• Description of the task: Every line from the one bearing "Image resolution: width=1261" through the last line of the entries should be printed exactly, with no other output.

• Records for the exercise:

* * *

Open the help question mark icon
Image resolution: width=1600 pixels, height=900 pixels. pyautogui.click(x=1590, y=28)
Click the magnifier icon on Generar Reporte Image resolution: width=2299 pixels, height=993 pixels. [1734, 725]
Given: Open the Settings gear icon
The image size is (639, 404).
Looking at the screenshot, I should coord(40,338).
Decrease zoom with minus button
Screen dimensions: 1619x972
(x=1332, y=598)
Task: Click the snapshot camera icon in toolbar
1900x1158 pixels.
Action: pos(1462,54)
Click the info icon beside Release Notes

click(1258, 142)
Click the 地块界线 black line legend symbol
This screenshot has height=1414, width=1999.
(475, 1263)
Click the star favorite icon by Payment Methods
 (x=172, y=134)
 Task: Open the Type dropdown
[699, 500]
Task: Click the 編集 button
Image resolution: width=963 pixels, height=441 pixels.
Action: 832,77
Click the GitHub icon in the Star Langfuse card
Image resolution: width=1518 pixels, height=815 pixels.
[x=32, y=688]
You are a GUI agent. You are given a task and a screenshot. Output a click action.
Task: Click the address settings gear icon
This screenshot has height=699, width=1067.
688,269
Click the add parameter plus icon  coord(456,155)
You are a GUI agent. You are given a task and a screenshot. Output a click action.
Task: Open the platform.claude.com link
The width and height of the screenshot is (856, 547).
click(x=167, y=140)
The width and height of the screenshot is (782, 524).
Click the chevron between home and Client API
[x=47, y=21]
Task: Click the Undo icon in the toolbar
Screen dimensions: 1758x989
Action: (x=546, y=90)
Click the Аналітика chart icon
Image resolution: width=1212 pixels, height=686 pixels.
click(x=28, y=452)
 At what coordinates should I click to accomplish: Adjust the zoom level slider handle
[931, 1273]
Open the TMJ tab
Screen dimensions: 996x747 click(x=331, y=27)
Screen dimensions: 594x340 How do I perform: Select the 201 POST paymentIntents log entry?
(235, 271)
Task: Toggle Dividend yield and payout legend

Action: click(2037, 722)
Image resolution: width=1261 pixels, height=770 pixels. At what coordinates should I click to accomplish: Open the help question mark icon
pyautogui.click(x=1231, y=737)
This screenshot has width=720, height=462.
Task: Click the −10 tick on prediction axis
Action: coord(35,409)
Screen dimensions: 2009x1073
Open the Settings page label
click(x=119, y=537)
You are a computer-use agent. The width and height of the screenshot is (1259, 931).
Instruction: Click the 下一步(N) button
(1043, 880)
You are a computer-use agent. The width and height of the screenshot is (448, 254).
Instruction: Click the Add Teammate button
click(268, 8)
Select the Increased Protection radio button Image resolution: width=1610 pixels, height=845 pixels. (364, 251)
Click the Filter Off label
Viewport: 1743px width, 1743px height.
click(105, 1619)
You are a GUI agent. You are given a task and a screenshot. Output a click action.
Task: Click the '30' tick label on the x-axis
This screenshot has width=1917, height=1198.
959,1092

* * *

• Response below:
Image resolution: width=1261 pixels, height=770 pixels. At what coordinates should I click to accomplish: Open the help question mark icon
pyautogui.click(x=1231, y=737)
This screenshot has width=720, height=462.
Task: Click the −10 tick on prediction axis
Action: coord(35,409)
Screen dimensions: 2009x1073
Open the Settings page label
click(x=119, y=537)
You are a computer-use agent. The width and height of the screenshot is (1259, 931).
Instruction: Click the 下一步(N) button
(1043, 880)
You are a computer-use agent. The width and height of the screenshot is (448, 254).
Instruction: Click the Add Teammate button
click(268, 8)
Select the Increased Protection radio button Image resolution: width=1610 pixels, height=845 pixels. (364, 251)
Click the Filter Off label
Viewport: 1743px width, 1743px height.
click(105, 1619)
You are a GUI agent. You are given a task and a screenshot. Output a click action.
Task: Click the '30' tick label on the x-axis
This screenshot has width=1917, height=1198.
959,1092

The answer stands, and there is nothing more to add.